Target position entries
╔══
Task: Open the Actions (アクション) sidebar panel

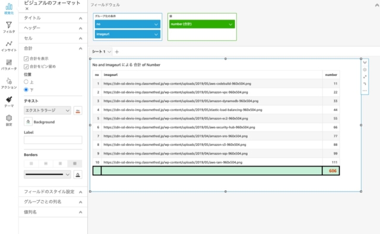Action: coord(9,83)
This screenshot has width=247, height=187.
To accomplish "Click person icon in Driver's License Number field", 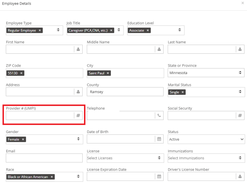I will click(240, 176).
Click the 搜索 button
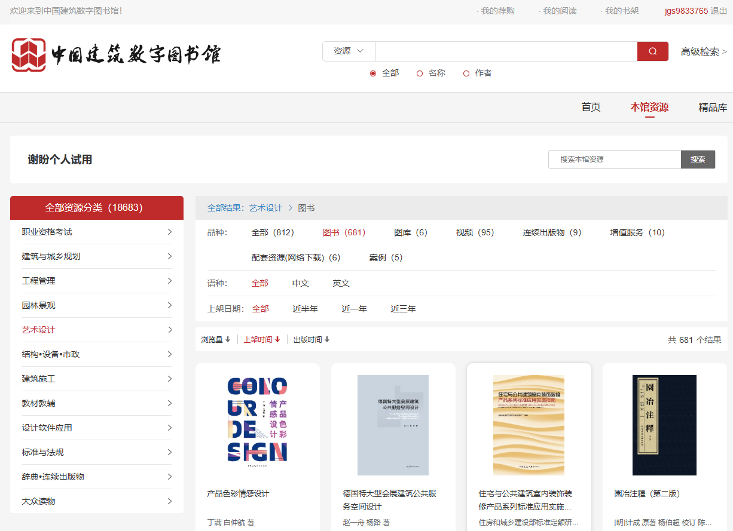This screenshot has width=733, height=531. tap(697, 159)
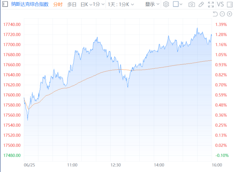Select the pencil drawing tool
Viewport: 234px width, 172px height.
click(x=201, y=4)
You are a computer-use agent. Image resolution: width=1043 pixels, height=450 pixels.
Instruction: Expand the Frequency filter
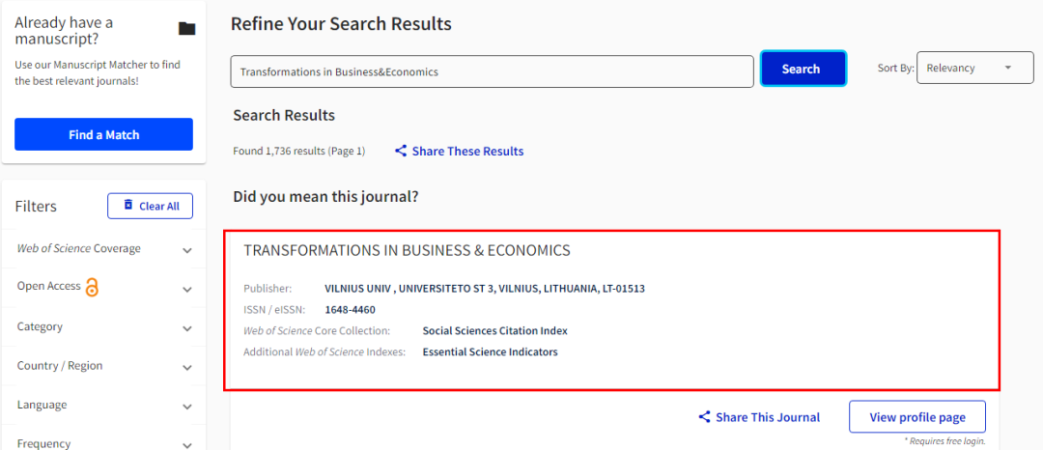[187, 444]
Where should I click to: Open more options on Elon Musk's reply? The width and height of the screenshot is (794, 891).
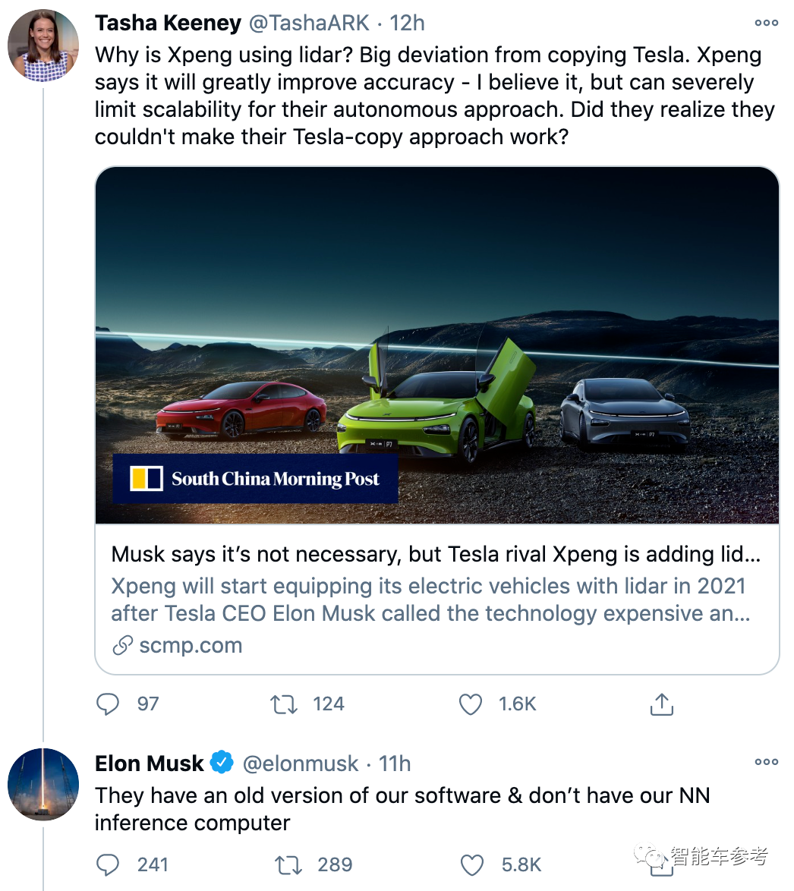coord(766,762)
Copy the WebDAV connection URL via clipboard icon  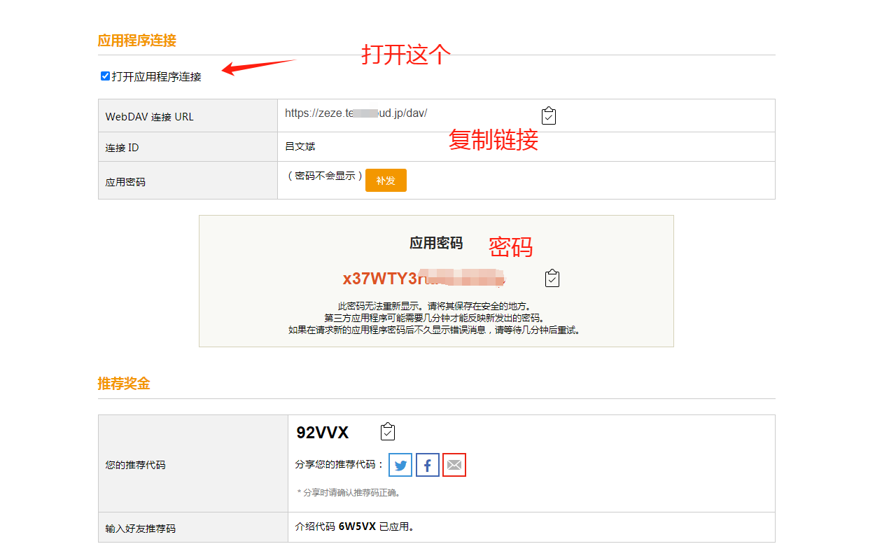[x=549, y=116]
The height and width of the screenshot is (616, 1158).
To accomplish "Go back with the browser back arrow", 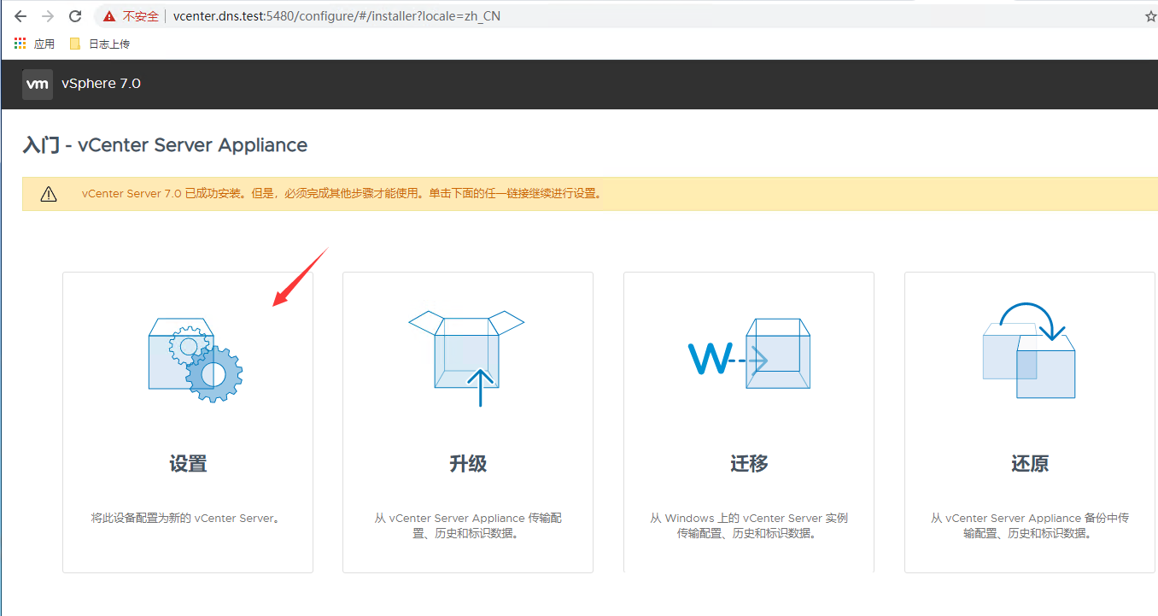I will [20, 16].
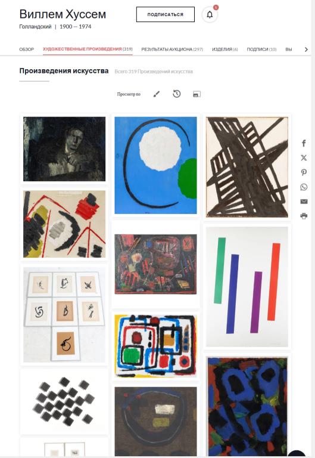Switch to ПОДПИСИ tab
315x458 pixels.
261,49
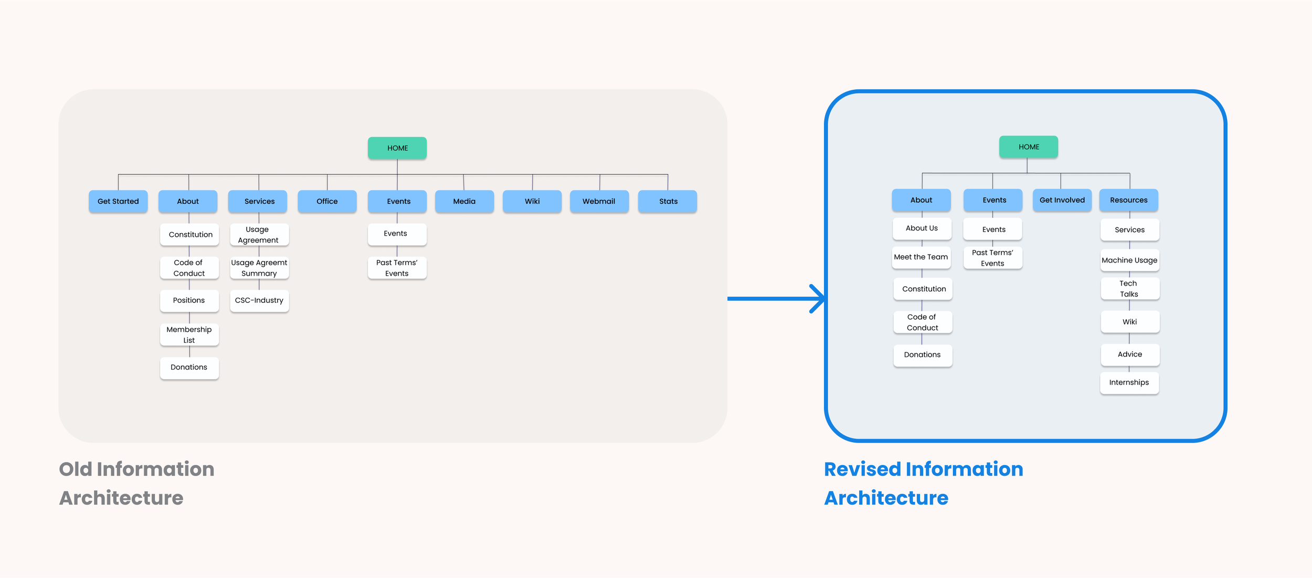Click the Machine Usage box
This screenshot has height=578, width=1312.
[x=1129, y=260]
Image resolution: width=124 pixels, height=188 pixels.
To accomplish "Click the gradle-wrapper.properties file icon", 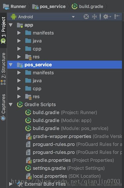I will tap(29, 137).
╚══
§ GIVEN TASK
Pull out every line of the entries above that contains the string "pixels", copying each line in full. Case counts.

§ EXERCISE ANSWER
You are a computer-use agent. Image resolution: width=1043 pixels, height=450 pixels.
315x458 pixels.
Image resolution: width=124 pixels, height=188 pixels.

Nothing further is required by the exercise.